Science Projects Can Be Exciting!

Science projects are everyone’s favorite part of school. Right? …Right?

Okay, so maybe not. But they could be.

Hey, don’t leave yet–hear us out! Science projects don’t have to be the tedious, annoying, frustrating nuisance that their reputation describes them as. There are actually experiments that are exciting, intriguing, and fun. Take, for example removing the shell of an egg while leaving the egg intact. Or blowing up a balloon using a bottle of yeast.

Listening yet? Well there’s more good news. These projects can all be done in 1 day. That’s right, 24 hours. Get your whole project out of the way and have a good time while you’re at it–that’s what 24 Hour Science Projects has to offer.
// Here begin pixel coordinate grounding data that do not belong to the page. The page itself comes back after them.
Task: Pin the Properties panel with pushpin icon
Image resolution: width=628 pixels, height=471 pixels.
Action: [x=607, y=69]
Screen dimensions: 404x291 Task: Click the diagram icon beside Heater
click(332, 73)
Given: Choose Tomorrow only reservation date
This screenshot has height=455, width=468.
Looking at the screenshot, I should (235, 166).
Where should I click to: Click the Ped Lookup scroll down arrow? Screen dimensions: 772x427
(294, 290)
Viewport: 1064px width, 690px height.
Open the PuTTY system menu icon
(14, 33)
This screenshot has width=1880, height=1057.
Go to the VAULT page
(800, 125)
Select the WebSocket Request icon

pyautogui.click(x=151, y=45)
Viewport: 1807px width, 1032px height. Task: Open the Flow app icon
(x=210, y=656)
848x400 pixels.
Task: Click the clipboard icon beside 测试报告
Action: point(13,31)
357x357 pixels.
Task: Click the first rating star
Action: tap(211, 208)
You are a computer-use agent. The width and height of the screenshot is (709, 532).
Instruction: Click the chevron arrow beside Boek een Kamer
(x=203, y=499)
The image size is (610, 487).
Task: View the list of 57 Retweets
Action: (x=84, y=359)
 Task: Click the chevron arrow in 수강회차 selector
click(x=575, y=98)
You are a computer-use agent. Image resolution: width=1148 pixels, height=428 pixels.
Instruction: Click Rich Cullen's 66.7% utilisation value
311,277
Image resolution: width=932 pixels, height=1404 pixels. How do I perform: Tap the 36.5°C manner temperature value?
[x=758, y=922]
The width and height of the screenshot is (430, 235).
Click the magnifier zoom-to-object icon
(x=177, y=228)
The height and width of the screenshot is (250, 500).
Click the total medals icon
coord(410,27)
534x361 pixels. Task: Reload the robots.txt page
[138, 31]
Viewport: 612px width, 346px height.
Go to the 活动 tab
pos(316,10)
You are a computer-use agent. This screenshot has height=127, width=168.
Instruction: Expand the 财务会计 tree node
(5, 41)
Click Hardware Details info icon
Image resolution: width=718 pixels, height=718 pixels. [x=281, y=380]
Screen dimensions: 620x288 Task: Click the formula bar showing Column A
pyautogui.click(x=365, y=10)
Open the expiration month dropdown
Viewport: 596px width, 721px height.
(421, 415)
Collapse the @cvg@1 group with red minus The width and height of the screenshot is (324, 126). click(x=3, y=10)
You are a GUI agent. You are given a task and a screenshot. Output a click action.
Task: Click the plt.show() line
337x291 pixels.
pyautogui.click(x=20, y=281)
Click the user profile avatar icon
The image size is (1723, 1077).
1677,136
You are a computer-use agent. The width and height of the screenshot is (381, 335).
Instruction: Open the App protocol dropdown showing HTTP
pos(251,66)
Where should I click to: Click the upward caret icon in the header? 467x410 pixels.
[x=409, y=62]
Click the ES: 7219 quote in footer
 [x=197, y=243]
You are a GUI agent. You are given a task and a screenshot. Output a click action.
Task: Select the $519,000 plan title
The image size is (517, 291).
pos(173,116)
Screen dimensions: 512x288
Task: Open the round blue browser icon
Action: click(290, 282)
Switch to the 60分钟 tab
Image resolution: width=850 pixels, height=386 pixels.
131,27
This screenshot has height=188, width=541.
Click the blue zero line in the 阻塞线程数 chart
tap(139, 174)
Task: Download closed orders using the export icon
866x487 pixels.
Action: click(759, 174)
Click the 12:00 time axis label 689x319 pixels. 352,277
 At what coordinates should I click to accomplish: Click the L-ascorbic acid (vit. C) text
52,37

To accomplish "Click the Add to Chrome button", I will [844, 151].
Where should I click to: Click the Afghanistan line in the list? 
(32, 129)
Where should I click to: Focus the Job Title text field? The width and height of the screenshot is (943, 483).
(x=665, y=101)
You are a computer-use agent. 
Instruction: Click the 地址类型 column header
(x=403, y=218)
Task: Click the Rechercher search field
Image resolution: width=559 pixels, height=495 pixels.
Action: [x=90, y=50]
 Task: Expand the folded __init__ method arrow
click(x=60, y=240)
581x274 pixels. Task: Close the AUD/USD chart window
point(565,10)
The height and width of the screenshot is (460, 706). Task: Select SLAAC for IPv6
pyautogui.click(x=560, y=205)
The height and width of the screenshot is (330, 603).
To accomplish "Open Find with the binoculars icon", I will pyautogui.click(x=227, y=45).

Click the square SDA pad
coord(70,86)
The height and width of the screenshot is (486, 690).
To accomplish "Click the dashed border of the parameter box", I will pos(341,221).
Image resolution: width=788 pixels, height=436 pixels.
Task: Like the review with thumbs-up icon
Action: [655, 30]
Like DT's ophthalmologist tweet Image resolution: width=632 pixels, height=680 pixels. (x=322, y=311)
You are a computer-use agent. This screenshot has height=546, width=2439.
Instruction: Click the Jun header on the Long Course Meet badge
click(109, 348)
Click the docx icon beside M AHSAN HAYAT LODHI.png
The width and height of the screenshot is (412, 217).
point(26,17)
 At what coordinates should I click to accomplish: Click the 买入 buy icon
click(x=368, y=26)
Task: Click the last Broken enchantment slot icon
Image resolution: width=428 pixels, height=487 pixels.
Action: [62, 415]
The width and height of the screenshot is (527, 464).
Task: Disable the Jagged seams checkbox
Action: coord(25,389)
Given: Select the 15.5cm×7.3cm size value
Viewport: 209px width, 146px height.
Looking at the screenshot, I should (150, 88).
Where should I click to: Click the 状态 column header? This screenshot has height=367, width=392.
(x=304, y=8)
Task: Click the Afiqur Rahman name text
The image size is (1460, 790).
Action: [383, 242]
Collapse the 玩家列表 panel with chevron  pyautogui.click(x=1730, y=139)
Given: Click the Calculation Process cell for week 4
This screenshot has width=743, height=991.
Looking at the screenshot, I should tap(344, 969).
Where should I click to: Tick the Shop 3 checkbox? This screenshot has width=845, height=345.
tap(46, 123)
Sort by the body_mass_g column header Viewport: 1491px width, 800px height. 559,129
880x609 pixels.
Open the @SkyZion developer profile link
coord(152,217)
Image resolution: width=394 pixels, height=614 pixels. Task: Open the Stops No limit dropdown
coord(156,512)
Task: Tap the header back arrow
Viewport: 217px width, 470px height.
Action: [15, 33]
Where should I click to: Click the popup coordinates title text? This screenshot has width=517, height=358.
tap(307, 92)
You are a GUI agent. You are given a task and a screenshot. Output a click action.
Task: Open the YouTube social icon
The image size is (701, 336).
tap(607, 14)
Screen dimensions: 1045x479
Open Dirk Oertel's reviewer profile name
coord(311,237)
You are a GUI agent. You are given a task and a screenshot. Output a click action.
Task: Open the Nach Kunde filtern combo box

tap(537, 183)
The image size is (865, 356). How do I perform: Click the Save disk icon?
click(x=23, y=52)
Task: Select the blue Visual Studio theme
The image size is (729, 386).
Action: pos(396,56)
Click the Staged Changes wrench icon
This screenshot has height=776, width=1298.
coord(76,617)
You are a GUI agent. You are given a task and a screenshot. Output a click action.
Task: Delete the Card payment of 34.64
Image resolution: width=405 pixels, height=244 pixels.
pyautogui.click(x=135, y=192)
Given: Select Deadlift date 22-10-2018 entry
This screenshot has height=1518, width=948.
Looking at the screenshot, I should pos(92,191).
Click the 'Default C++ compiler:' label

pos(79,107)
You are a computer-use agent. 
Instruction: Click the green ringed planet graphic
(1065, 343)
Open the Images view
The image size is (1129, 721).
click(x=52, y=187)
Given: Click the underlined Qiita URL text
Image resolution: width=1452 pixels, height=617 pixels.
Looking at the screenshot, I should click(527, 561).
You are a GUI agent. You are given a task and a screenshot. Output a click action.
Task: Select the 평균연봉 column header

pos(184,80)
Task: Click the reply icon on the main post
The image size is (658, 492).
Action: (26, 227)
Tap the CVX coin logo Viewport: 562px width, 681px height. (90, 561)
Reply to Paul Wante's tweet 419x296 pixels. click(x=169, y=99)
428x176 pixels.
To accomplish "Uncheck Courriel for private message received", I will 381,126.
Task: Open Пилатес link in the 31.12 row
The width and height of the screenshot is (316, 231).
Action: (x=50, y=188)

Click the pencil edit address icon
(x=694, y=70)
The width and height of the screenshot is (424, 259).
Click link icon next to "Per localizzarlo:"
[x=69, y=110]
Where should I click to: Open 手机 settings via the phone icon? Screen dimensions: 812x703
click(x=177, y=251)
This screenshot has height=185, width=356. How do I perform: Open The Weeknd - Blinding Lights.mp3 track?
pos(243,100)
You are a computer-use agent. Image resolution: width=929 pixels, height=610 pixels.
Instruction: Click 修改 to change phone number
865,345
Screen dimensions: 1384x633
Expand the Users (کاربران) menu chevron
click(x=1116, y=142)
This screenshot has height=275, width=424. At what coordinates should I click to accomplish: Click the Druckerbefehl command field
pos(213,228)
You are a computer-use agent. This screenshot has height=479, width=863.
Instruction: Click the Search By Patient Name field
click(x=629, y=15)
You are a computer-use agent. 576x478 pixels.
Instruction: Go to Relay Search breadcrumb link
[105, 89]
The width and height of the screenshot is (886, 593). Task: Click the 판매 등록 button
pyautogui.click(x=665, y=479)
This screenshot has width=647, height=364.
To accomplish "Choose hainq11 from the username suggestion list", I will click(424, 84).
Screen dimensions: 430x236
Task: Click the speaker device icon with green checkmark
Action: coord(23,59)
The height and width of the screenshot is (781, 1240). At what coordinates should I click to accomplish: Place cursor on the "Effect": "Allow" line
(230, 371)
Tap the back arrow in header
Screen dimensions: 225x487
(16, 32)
No time for decision making! Sign up for 24 Hour Science Projects right here, right now! Click here!

Five Ideas for an Earth Science Project

Earth science projects are an amazing way for kids to become interested in science as well as the earth around them. “Earth sciences” covers a lot of territory – no pun intended – which gives kids a lot of choices for experimenting. Here are five great ideas for an earth science project:

1. Find out if salt affects the boiling point of water. Using distilled water, measure the temperature at which water boils with different amounts of salt added. This easy experiment can be done fast – in under an hour! Got more info here: “Does Salt Affect the Boiling Point of Water?

2. Test types of insulation to see which works best. Freeze bottles of water, insulate them with various building materials, and see which one stays frozen the longest. This is science project is great for students concerned about our environment. Instructions can be found at 24 Hour Science Projects.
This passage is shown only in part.